* _What is being asked_: Can you reproduce every line of the data below, verbatim and unchanged?

— begin Supplied entries —

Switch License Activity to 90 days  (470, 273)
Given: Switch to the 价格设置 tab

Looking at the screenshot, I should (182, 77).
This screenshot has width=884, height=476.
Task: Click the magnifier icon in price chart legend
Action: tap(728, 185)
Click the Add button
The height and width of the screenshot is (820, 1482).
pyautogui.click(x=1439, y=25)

— end Supplied entries —

* _Full response_:
Switch License Activity to 90 days  (470, 273)
Given: Switch to the 价格设置 tab

Looking at the screenshot, I should (182, 77).
This screenshot has width=884, height=476.
Task: Click the magnifier icon in price chart legend
Action: tap(728, 185)
Click the Add button
The height and width of the screenshot is (820, 1482).
pyautogui.click(x=1439, y=25)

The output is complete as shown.